# Lasso

(diff) ← Older revision | Latest revision (diff) | Newer revision → (diff)

## Definition

Lasso, also known as $L^1$-regularization, is a type of regularization where the regularization term is of the following form, where $w_1, w_2, \dots, w_n$ are the unknown parameters of the form being trained for:

$\lambda \sum_{i=1}^n | w_i |$

In some cases, due to scaling issues, a lasso may not make direct sense, so we may need additional (predetermined) coefficients $\alpha_1, \alpha_2, \dots, \alpha_n$ to rescale the weights:

$\lambda \sum_{i=1}^n \alpha_i |w_i|$

## Effects of lasso

### Summary

Item Value
Convexity The lasso function is convex. Thus, if the original cost function is convex, the regularized cost function is also convex.
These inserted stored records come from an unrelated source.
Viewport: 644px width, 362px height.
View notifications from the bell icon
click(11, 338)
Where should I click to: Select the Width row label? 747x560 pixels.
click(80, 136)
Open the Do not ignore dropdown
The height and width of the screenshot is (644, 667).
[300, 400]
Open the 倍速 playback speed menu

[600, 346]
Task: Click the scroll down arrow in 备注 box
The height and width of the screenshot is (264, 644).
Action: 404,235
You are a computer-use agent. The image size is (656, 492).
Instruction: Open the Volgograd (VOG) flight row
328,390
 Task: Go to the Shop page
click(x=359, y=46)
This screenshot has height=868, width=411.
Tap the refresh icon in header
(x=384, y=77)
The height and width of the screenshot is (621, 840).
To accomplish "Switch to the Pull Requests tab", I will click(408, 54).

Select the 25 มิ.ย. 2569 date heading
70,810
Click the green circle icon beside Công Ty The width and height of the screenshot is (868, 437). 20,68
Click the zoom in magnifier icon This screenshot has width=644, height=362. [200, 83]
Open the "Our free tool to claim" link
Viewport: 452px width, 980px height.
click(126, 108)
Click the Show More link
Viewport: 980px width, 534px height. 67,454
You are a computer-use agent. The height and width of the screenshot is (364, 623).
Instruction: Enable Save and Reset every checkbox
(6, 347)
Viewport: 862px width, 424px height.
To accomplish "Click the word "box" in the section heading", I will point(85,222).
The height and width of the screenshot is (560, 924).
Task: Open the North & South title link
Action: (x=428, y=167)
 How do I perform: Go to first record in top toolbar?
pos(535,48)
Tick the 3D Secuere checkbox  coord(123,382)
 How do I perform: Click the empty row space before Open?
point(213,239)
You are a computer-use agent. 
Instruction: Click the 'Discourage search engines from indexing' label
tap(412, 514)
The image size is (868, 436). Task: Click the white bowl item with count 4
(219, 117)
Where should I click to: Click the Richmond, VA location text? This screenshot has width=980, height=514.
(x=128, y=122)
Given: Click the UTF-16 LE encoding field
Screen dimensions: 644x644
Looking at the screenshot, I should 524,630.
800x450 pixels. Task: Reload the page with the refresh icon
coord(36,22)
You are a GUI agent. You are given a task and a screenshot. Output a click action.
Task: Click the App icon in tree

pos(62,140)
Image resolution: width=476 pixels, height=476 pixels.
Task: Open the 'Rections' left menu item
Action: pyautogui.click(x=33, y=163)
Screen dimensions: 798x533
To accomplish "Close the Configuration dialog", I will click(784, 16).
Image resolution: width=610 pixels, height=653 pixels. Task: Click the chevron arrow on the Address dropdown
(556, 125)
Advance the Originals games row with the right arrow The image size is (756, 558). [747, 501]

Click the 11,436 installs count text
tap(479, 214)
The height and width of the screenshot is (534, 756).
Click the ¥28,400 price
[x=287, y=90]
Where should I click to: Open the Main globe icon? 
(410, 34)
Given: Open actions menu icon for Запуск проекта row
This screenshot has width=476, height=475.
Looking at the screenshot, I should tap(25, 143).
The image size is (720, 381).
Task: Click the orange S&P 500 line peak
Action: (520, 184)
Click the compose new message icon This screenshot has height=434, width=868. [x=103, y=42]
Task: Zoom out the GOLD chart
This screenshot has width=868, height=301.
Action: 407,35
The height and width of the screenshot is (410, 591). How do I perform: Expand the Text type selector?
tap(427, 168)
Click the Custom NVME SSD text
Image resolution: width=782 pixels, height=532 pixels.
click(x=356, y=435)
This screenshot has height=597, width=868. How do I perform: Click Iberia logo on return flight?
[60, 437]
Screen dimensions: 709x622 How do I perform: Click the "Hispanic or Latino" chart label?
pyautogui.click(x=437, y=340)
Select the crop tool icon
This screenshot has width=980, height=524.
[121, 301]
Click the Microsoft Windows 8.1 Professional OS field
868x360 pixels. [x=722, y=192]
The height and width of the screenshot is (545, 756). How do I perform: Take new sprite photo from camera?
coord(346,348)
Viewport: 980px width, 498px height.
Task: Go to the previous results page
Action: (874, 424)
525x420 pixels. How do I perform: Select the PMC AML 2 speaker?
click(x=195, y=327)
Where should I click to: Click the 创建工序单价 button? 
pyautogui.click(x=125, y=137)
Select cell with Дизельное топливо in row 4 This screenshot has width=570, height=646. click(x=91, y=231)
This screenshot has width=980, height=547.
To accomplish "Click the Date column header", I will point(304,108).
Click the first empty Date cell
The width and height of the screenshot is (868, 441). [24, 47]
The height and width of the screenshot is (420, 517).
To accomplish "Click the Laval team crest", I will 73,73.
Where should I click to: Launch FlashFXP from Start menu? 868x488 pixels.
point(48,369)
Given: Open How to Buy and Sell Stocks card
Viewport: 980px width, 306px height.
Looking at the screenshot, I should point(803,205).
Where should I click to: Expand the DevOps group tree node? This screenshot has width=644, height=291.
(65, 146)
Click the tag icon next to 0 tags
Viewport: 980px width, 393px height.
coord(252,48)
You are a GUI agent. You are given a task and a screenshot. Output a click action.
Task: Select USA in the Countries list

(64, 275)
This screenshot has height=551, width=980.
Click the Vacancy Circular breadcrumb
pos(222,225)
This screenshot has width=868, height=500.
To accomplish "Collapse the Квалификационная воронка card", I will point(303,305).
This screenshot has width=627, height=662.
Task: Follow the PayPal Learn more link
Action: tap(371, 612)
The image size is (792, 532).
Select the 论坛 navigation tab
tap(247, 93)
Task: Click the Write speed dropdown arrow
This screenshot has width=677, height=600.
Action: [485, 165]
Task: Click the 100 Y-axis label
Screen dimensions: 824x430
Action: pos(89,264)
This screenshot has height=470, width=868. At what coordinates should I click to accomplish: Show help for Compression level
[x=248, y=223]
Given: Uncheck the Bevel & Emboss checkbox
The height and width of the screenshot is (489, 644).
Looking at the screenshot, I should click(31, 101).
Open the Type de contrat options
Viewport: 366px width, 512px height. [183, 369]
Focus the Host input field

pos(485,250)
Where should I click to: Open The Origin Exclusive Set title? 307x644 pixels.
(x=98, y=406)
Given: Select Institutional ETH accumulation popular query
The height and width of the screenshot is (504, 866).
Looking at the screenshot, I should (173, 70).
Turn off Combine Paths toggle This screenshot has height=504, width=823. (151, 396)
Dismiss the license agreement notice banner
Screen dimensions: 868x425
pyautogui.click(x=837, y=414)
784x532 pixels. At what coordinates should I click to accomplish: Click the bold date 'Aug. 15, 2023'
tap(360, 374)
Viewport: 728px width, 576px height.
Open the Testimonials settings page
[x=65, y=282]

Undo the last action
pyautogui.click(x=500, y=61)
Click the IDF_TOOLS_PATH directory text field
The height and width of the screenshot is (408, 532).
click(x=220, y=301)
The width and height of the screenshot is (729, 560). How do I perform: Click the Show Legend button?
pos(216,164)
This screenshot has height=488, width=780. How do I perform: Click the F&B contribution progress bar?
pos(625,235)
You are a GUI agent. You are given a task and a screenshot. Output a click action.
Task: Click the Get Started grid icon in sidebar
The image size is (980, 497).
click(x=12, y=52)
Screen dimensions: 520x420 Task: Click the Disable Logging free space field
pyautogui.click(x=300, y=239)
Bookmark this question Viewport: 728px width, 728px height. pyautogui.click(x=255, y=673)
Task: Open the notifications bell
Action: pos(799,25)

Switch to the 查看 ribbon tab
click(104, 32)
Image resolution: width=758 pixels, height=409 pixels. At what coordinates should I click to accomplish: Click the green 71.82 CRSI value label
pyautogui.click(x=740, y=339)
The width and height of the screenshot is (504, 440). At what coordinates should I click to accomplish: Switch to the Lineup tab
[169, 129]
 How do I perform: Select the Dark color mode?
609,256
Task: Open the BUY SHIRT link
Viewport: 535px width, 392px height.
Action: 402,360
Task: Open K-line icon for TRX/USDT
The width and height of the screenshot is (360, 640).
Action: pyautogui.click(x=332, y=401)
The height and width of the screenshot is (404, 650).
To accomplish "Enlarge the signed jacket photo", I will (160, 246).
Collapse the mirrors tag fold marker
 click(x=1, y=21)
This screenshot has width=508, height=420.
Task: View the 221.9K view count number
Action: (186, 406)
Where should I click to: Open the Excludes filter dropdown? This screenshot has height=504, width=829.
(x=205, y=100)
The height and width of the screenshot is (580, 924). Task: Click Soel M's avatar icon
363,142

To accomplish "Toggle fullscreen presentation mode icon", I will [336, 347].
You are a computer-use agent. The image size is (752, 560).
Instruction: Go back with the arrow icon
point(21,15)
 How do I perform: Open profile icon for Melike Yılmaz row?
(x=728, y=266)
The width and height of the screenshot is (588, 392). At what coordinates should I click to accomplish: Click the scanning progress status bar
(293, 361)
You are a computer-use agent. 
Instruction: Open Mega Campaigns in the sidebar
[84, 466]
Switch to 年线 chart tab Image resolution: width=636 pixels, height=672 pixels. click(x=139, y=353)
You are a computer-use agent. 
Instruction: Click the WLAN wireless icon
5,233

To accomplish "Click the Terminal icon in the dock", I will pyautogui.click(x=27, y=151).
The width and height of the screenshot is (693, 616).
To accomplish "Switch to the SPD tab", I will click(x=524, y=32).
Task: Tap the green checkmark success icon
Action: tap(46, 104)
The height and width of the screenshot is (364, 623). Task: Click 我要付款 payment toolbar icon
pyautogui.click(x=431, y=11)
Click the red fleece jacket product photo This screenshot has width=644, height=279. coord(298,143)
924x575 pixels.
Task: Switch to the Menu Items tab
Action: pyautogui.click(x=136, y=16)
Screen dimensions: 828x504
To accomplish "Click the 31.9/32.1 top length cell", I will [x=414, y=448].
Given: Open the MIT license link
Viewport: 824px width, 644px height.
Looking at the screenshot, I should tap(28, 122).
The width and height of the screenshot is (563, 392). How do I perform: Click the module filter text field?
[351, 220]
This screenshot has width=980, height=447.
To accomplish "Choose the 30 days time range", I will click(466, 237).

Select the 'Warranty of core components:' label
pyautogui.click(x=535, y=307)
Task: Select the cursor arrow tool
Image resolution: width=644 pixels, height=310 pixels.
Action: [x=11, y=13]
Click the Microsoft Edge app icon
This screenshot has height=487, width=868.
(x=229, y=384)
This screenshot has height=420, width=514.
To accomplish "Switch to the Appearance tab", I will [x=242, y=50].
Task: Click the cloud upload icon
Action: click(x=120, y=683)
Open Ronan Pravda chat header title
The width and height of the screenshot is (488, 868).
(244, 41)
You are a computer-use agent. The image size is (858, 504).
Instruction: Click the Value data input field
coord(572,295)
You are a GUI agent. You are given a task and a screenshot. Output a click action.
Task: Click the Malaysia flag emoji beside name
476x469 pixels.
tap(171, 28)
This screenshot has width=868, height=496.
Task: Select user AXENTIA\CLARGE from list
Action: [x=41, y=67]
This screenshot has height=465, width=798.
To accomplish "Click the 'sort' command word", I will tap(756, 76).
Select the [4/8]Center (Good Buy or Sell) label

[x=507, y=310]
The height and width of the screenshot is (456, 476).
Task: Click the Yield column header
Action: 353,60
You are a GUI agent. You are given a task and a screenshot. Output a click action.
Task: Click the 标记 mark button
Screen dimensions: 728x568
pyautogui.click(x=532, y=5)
In particular, it does not destroy the ability to apply optimization methods that rely solely on convexity.
Differentiability The lasso function is differentiable at most points except where one of the weights becomes zero (with partial derivative being undefined in the direction parallel to that weight vector). This can come in the way of iterative application of gradient descent since the gradient vector is undefined. However, setting partial derivative to zero when it is undefined generally works.
Type of model generated Lasso regression pushes towards models where some parameters become precisely zero. It will also generally push those features to be zero that can help distinguish fewer examples, so for instance if a dense feature and a sparser feature both play a similar predictive role, lasso will tend to set the sparser feature to zero. For more, see comparison of lasso and ridge regularization.